BV's "Guidance on LNG Bunkering NI 618" focuses on the framework to be established between port authorities and bunkering firms before any commercial operation, as well as stipulations for before and after each operation, emergency management and training.
“We really believe that LNG has great potential as a clean fuel for shipping,” says Jean-Francois Segretain, technical director of BV Marine and Offshore Division. “But fears over its availability in the bunker chain are holding back owners from adopting it. Part of the issue is that ports and terminals wishing to provide LNG as bunkers and shipowners wishing to have LNG-powered ships do not have agreed international standard bunker procedures to work to.”
Segretain echoes the sentiment of new IACS chairman Philippe Donche-Gay who indicated the need to “develop common procedures for LNG bunkers” in his appointment speech.
Recently, a number of LNG Bunkering projects have taken off in Europe ahead of the entering into force of the 0.1% sulphur limit in the North Sea and Baltic ECAs, for which LNG is widely held to be a solution. Ports in Antwerp, Portsmouth, Rotterdam and Gothenburg are in the process of setting up facilities, while NYK has ordered the world’s first LNG bunker tanker (pictured).
“We have done a lot of work on risk analysis for LNG bunkering, helping owners such as Brittany Ferries make the decision to switch to LNG as a fuel,” Segretain continues.

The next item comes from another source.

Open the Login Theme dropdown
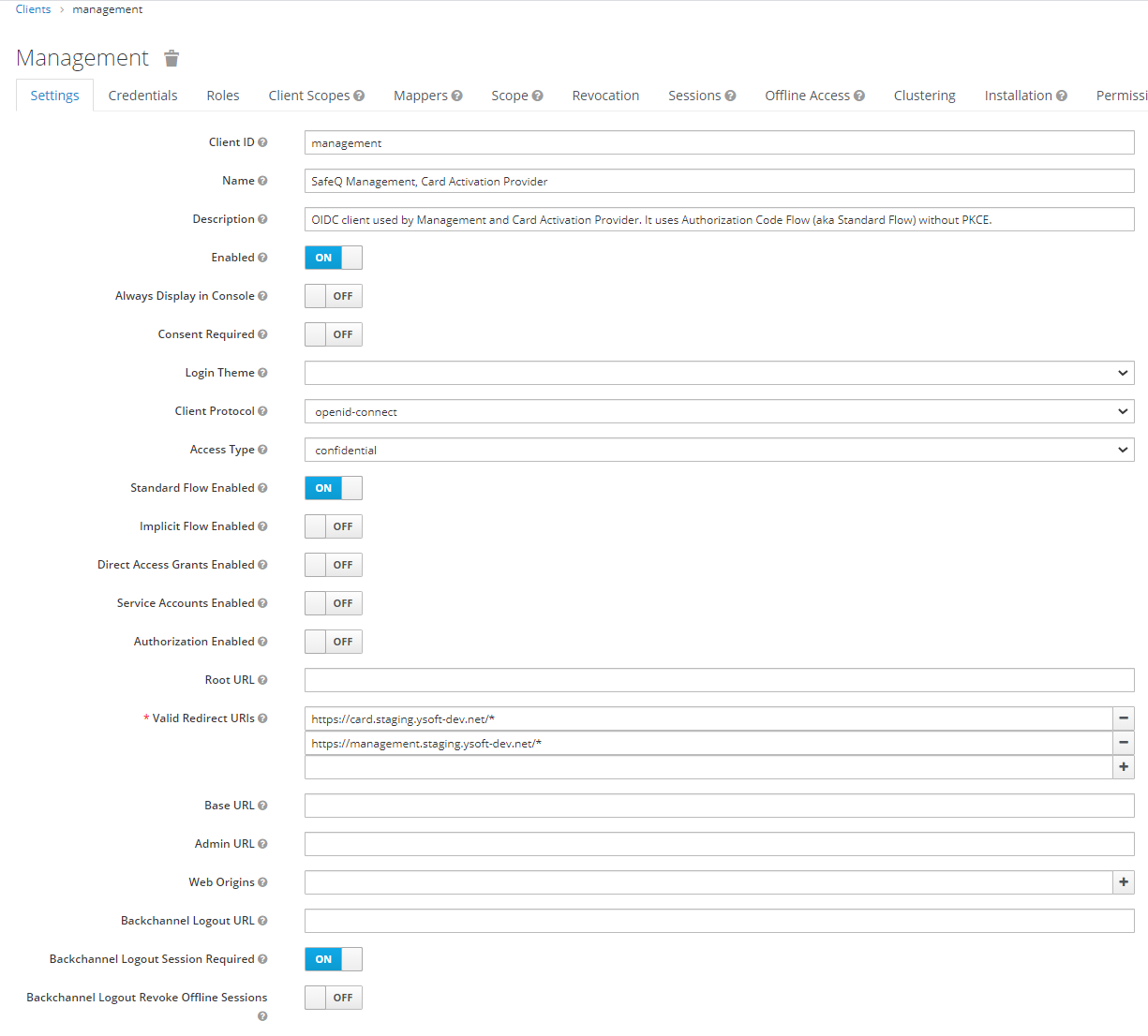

“We are not talking about specifying the equipment, which will be done by the ISO, we are talking about managing the risks and getting the procedures and people part of this right. We can also provide training for all the personnel involved, from the senior ship management and the engineer receiving the LNG and the port management and LNG bunker staff delivering it. LNG is the future, and confidence in safe handling of it is the key to progress. We can deliver that confidence.”